Der Konflikt um die Volksgruppe der Kurden ist sowohl historisch gewachsen als auch ein internationaler Konflikt. Der Vormarsch der islamistischen Terrorgruppe ISIS (Islamischer Staat im Irak und Syrien) im Irak und der anhaltende Bürgerkrieg in Syrien haben die Rolle der Kurden auch als Stabilitäts- und Ordnungsfaktor und als pro-westlich und säkular ausgerichteter regionaler Akteur sowie ihre Bestrebung nach Autonomie zuletzt wieder in Erinnerung gerufen. Gelöst ist der Konflikt jedoch bis heute nicht. Dies gilt konkret auch für den Kurdenkonflikt in der Türkei. Zwar ist die Kurdenfrage inzwischen längst kein Tabuthema mehr und die Kurden genießen mehr Freiheiten als zuvor. Dennoch hat der seit 1984 Jahren andauernde Kampf zwischen der türkischen Armee und der militanten PKK (Arbeiterpartei Kurdistans)[1] deutliche Spuren hinterlassen: rund 40.000 Tote, 3.500 zerstörte Dörfer, über 2,5 Millionen[2] zur Flucht und Migration gezwungene Menschen. Der Konflikt hat die ethnische Polarisierung und den Nationalismus auf beiden Seiten verstärkt.
Grenzüberschreitender regionaler Gewaltkonflikt mit historischer Verwurzelung
Der Kurdenkonflikt im Nahen Osten ist ein historisch tief verankerter und grenzüberschreitender, ein transnationaler Konflikt.
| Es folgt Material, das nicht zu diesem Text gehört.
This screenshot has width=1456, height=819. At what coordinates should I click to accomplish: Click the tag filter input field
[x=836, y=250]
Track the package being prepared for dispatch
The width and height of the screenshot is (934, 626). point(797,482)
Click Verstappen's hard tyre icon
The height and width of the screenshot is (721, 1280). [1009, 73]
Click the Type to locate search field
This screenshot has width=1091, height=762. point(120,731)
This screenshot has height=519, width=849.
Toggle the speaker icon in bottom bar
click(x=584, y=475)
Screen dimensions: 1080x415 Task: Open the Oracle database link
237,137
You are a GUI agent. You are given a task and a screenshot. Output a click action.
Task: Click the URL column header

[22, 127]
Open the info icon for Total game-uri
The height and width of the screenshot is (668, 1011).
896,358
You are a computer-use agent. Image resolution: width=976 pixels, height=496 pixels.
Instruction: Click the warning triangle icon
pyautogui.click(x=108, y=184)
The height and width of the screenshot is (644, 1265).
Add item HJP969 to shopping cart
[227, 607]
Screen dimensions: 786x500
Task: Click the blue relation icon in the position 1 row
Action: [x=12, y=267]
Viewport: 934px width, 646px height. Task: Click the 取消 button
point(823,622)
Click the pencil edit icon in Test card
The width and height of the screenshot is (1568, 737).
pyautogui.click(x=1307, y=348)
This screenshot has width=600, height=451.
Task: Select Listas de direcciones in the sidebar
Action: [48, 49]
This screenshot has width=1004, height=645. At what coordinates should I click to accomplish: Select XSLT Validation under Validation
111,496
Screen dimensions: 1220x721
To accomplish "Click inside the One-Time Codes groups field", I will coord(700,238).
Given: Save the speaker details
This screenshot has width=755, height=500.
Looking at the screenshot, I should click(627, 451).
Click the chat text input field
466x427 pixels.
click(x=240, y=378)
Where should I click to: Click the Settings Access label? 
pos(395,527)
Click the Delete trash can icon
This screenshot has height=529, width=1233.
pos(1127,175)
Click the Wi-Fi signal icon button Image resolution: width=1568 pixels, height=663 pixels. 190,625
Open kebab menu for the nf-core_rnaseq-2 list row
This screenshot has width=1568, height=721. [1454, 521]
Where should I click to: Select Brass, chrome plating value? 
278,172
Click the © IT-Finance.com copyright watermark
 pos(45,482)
Er ist nicht nur auf die Türkei begrenzt, sondern erstreckt sich auch auf Syrien, den Iran und den Irak. Im Kern ist er eine historische Erblast und Folge der Friedensregelungen nach dem Ersten Weltkrieg und des Zusammenbruchs des Osmanischen Reiches: Selbstbestimmung und die Gründung eines eigenen Nationalstaates wurde den Kurden verweigert. Sie selbst wurden durch die willkürlichen Grenzziehungen auf diese vier Staaten verteilt.i
Kurden


Der Kurdenkonflikt tangiert nicht nur die innere Verfasstheit, die regionalen Beziehungen der betroffenen Staaten und den regionalen Frieden. Auch hat er Auswirkungen auf das türkisch-europäische Verhältnis und das Zusammenleben von türkischen und kurdischen Communities, die seit Jahrzehnten und in mehreren Generationen in Deutschland und anderen EU-Staaten leben. Ohne eine friedliche Regelung des Gesamtkonfliktes wird ein Friedenszustand weder in der Türkei noch im Nahen Osten zu erreichen sein.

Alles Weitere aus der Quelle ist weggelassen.